-- Exercise goal --
Could you reproduce the lines below from the one with "The height and" through the one with "Screen dimensions: 1200x900"? Keep both ends and add nothing.
===== Study material =====
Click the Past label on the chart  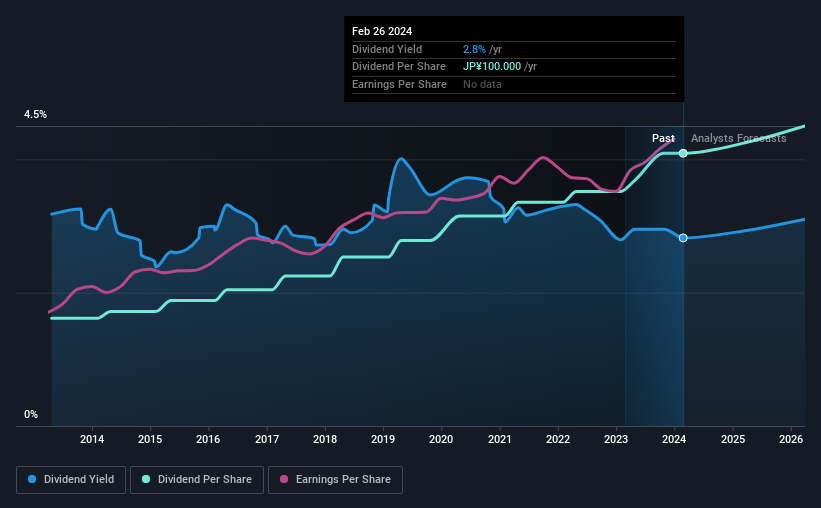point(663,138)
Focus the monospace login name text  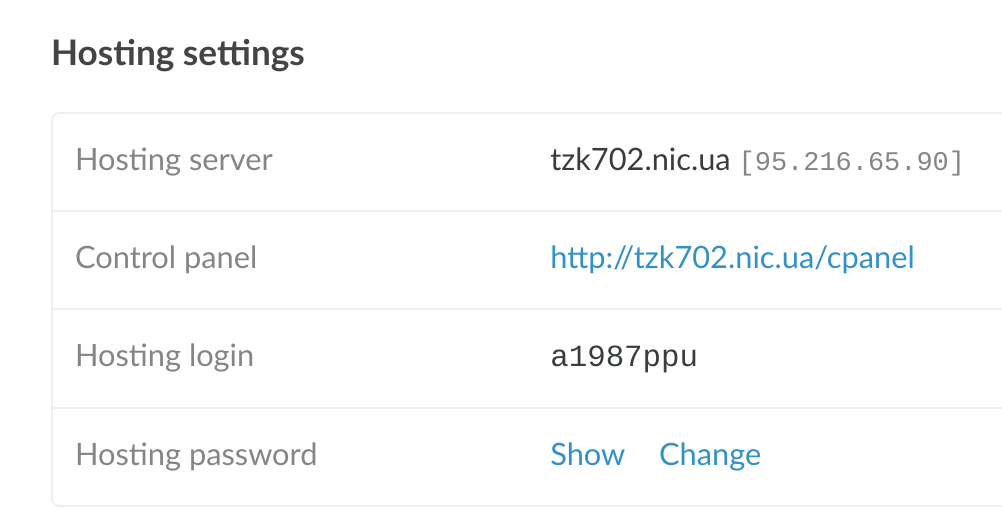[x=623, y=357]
=====
===== Study material =====
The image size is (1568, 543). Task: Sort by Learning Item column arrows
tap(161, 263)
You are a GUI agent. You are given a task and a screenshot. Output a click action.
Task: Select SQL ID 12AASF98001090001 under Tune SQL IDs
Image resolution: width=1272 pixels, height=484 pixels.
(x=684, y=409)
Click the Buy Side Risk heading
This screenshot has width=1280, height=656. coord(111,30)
=====
===== Study material =====
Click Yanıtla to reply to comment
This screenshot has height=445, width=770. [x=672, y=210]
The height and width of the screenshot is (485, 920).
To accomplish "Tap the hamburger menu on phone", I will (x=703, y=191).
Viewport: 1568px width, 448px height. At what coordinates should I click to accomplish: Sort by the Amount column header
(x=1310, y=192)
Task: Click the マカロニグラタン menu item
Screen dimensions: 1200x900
=====
-- Answer to this task --
The height and width of the screenshot is (485, 920).
To accomplish "Tap the hamburger menu on phone", I will (x=703, y=191).
Viewport: 1568px width, 448px height. At what coordinates should I click to accomplish: Sort by the Amount column header
(x=1310, y=192)
Task: Click the マカロニグラタン menu item
Screen dimensions: 1200x900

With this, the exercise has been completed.